X. gracilipes (Takakuwa, 1943): Ehime Pref., Shikoku, Japan (Takakuwa 1943: 604–605, fig. 2 as Phrurodesmus gracilipes; Takakuwa 1954: 84–85, figs 93, 94; Murakami 1965: 165, figs 1, 2; Tanabe and Shinohara 1996: 1484–1485, figs 11 L, 13 B, 16 B, 17 K)

X. serrulatus (Miyosi, 1952): Central part of Honshu and Shikoku (Tokushima Pref.), Japan (Miyosi 1952: 281, fig. 1 as Rhysodesmus serrulatus; Tanabe and Shinohara 1996: 1483–1484, figs 10 G, 11 H, I, 12 D, 15 D – I, 17 I, J)

X. nikkoensis (Chamberlin & Wang, 1953): Yaku-shima Isl., Kagoshima Pref., Japan (the two type specimens from Honshu: Tochigi Pref., Nikko, are probably mislabeled) (Chamberlin and Wang 1953: 9, fig. 3 as Nikkonus nikkoensis; Tanabe and Shinohara 1996: 1484, figs 11 J, K, 13 A, 16 A, 17 L, M)

X. saltuosus (Haga, 1968), comb. nov.: Fukuoka Pref., Kyushu, Japan (Haga 1968 8, fig. 6 a – e as Rhysodesmus saltuosus)

X. tokaiensis Tanabe & Shinohara, 1996: Shizuoka Pref., Honshu, Japan (Tanabe and Shinohara 1996: 1482–1483, figs 1, 10 F, 11 F, G, 12 C, 15 A – C, 17 G, H)

X. yamamiensis Masuda, 2001: Aichi Pref., Honshu, Japan (Masuda 2001: 635–636, fig. 1 A – H)

X. fasciatus sp. nov.: Satsuma Peninsula, Kagoshima Pref., Kyushu, Japan

X. keramae sp. nov.: Aka-jima Isl. (possibly also Tokashiki-jima Isl.), Okinawa Pref., Japan

X. kumamotoensis sp. nov.: Kumamoto and Oita Pref., Kyushu, Japan

X. kumeensis sp. nov.: Kume-jima Isl., Okinawa Pref., Japan

X. parvus sp. nov.: Okinoerabu-jima Isl., Kagoshima Pref., Japan

X. rebekae sp. nov.: Okinawa-jima Isl., Okinawa Pref., Japan

X. sesokoensis sp. nov.: Sesoko-jima Isl., Okinawa Pref., Japan

From the species list above, we did not have the opportunity to examine specimens of four species, X. shirozui, X. gracilipes, X. serrulatus, and X. tokaiensis, all occurring on the main islands of Japan (Honshu, Shikoku, and Kyushu) and adjacent islands, because of the loss of type material and / or the lack of fresh specimens.
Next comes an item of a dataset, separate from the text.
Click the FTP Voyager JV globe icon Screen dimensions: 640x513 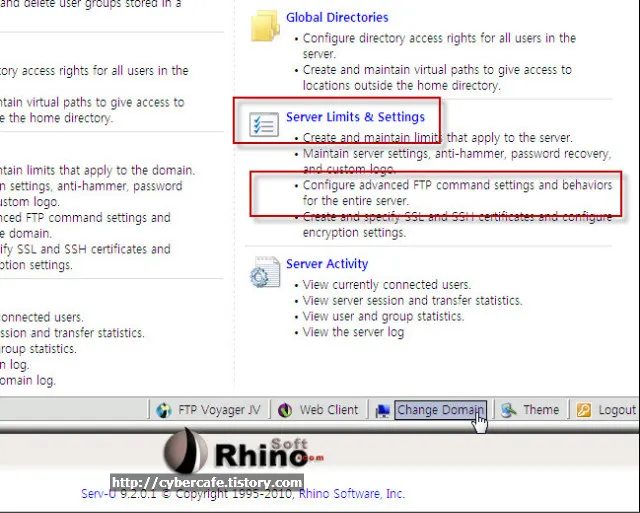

Xystodesmus martensii and X. yamamiensis are also distributed in Honshu, but since we had freshly collected material and the type specimens, respectively, we could compare them to the other species and include them in our descriptions. For the former Korean genus Koreoaria, type material of K. pallida was available for comparison and redescription, but unfortunately the types of K. amoena could not be found; the majority of Y. Takakuwa’s material, kept after his death in 1960 by Y. Miyosi, is believed to have been lost after Miyosi’s death in 1995 (Tanabe and Shinohara 1996; Chao and Chang 2008). All the other Xystodesmus species in our review, including the new ones, occur in the southwestern part of Japan (Kagoshima and Okinawa prefectures).